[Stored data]

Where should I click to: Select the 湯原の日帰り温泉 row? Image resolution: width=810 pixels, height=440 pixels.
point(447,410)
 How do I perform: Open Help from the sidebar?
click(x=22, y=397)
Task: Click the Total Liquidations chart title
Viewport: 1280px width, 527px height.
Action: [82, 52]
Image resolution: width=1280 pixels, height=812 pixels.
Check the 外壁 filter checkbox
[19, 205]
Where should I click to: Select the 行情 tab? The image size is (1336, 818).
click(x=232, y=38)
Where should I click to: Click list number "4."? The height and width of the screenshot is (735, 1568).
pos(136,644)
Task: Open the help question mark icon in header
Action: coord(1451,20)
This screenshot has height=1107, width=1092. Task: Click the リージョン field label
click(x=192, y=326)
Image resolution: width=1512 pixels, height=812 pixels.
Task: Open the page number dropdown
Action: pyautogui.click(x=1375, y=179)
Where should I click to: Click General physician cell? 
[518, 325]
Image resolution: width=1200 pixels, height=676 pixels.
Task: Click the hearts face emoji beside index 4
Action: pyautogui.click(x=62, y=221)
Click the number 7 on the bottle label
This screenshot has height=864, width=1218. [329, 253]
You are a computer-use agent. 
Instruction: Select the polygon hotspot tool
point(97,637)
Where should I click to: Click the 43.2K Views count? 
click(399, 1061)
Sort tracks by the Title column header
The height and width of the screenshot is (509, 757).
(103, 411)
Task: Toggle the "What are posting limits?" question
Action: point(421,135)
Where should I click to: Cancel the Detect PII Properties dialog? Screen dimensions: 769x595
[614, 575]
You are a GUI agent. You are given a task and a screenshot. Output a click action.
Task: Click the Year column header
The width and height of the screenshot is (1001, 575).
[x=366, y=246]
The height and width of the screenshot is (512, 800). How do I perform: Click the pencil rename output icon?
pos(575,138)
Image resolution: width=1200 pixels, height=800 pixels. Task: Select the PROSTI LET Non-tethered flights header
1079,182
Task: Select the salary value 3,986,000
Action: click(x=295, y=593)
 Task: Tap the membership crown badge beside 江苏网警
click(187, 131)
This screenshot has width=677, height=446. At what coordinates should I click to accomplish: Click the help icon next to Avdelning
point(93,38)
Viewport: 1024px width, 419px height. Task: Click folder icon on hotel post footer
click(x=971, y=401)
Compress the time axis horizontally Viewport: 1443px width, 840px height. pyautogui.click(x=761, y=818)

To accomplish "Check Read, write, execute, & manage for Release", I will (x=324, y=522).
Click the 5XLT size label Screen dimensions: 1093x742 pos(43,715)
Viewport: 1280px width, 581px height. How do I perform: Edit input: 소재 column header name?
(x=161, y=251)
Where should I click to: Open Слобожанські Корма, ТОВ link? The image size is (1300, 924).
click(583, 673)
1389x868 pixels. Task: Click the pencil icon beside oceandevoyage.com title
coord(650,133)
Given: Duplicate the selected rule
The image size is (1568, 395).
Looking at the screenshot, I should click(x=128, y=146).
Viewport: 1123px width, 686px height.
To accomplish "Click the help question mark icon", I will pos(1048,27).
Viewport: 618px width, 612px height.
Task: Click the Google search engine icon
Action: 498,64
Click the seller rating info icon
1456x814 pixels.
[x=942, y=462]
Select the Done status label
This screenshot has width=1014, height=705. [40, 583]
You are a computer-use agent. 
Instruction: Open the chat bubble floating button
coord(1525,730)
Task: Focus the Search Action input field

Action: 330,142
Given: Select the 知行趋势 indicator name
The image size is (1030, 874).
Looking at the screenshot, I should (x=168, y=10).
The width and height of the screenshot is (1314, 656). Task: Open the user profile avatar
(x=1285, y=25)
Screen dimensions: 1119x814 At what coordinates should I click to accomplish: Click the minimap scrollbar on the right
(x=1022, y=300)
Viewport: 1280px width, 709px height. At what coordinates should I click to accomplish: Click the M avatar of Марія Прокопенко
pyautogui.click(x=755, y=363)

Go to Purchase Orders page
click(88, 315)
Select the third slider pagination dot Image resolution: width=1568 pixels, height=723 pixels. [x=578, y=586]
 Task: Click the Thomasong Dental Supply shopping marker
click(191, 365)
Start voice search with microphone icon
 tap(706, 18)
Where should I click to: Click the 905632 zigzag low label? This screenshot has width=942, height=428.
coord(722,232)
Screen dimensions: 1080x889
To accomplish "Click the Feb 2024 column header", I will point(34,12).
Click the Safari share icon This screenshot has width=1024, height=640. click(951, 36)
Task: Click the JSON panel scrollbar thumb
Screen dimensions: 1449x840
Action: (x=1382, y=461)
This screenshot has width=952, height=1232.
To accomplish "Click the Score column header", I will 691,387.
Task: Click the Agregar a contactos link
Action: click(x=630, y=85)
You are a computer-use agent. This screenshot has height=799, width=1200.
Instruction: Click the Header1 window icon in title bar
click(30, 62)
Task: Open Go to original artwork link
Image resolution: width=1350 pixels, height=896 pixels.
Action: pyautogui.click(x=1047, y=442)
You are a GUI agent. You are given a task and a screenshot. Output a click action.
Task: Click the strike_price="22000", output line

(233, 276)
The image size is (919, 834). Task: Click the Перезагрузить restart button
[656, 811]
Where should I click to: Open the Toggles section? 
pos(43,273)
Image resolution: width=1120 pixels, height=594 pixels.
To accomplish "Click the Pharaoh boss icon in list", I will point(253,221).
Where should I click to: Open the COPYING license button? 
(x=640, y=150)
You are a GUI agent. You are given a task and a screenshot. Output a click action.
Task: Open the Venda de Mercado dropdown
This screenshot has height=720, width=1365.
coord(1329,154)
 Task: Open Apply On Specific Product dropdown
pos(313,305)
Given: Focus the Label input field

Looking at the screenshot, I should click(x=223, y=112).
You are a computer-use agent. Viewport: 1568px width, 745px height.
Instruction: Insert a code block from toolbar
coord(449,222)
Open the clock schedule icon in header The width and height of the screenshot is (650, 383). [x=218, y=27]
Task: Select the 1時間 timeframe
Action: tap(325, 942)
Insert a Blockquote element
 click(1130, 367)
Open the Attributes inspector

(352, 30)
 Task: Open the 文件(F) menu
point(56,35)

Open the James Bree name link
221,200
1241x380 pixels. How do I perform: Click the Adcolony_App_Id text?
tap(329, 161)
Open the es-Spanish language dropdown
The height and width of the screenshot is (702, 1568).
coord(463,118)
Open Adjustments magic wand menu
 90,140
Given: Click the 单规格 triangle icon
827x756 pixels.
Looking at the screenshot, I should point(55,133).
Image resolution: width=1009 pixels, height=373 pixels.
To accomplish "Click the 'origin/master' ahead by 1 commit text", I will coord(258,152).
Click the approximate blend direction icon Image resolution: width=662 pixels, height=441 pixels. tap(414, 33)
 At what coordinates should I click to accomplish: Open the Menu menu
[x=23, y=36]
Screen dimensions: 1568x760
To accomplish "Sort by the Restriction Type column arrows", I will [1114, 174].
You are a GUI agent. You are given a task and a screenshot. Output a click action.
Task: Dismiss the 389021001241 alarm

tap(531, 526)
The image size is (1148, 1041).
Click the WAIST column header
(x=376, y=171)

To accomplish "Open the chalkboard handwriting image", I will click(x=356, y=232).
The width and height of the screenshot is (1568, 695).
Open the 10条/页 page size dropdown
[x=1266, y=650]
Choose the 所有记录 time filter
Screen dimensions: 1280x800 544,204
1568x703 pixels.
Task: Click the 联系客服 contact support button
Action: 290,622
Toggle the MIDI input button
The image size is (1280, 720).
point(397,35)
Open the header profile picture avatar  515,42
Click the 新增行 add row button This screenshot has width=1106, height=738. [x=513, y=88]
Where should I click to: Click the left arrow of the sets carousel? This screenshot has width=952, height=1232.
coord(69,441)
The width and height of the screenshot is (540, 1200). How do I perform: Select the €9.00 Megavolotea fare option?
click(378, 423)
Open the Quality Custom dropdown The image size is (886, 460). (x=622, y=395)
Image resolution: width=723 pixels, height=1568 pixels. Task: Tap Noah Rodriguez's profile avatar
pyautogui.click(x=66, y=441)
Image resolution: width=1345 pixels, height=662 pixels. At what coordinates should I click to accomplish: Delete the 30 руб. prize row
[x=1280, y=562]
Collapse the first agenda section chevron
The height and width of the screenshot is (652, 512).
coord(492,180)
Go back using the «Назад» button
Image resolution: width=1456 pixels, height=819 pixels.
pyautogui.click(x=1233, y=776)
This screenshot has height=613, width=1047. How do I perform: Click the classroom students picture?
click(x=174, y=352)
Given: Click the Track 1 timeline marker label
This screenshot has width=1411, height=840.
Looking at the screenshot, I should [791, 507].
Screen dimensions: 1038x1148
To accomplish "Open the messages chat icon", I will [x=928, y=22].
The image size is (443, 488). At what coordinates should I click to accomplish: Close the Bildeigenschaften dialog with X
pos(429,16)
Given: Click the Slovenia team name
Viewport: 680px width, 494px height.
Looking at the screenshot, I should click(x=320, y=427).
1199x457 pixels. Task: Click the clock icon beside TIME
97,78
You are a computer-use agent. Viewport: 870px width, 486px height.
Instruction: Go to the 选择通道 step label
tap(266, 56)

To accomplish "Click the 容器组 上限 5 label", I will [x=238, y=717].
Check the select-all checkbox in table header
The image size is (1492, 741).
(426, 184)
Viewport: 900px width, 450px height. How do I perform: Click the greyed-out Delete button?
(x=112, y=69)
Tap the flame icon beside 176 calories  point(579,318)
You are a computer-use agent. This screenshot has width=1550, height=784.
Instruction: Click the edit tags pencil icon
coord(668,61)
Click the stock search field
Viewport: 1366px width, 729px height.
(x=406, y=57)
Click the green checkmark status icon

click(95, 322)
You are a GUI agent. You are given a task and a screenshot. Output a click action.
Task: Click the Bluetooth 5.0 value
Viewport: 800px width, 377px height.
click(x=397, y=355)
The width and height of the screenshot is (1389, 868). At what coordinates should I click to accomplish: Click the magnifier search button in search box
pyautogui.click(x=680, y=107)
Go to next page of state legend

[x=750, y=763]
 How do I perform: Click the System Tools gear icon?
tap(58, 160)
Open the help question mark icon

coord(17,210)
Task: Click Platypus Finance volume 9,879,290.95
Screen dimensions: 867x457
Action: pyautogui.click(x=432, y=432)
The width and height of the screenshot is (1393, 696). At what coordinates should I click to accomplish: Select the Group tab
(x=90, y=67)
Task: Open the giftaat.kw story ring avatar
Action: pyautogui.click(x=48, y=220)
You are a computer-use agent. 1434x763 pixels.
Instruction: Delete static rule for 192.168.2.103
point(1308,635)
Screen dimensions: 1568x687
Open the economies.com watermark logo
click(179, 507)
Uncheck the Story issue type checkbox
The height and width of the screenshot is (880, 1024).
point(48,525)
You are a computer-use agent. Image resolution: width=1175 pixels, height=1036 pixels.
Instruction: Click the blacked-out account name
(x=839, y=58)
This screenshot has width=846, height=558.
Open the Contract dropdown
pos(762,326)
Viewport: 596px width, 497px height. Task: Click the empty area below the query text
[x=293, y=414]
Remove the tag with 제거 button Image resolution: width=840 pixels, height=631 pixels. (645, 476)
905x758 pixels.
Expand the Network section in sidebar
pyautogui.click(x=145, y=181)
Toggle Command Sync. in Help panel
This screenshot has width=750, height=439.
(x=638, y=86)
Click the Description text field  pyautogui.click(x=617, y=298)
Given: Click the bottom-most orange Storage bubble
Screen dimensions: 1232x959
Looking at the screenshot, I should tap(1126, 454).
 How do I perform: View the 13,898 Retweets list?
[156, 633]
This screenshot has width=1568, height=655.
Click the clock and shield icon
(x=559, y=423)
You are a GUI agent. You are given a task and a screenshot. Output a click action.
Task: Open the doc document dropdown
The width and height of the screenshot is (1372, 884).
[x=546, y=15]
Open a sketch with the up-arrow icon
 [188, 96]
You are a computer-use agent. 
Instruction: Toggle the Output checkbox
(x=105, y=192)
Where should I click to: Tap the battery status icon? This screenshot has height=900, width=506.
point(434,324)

▶ [Brief]:
Find every line of the data that includes the string "Sort". Copy each of those lines.

▶ [Response to this task]:
Sort tracks by the Title column header
To accomplish "Sort by the Restriction Type column arrows", I will [1114, 174].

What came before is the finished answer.